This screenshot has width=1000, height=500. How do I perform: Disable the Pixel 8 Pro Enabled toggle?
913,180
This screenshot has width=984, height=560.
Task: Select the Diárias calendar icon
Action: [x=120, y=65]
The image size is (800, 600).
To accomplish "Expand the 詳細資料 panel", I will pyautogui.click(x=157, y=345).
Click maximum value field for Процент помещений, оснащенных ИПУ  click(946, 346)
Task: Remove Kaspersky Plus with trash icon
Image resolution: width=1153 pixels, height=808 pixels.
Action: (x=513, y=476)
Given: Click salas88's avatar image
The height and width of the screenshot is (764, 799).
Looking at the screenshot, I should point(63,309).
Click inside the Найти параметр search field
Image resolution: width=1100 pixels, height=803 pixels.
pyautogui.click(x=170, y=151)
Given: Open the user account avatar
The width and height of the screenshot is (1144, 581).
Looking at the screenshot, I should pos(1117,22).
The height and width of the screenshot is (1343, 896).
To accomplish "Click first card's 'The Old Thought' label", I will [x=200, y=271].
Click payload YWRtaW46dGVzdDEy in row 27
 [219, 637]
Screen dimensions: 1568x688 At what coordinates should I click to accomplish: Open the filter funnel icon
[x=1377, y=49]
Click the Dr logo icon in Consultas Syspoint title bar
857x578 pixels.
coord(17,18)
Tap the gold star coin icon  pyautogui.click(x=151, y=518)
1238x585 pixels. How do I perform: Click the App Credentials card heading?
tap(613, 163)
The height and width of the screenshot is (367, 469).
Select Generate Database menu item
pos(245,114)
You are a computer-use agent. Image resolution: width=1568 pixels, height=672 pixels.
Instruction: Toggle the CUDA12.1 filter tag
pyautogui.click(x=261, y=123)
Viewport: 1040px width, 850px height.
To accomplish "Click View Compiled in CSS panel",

■ Work task
Your task is to copy each line of the data above that holds "avatar".

■ Solution to the exercise
Given: Click salas88's avatar image
Given: Open the user account avatar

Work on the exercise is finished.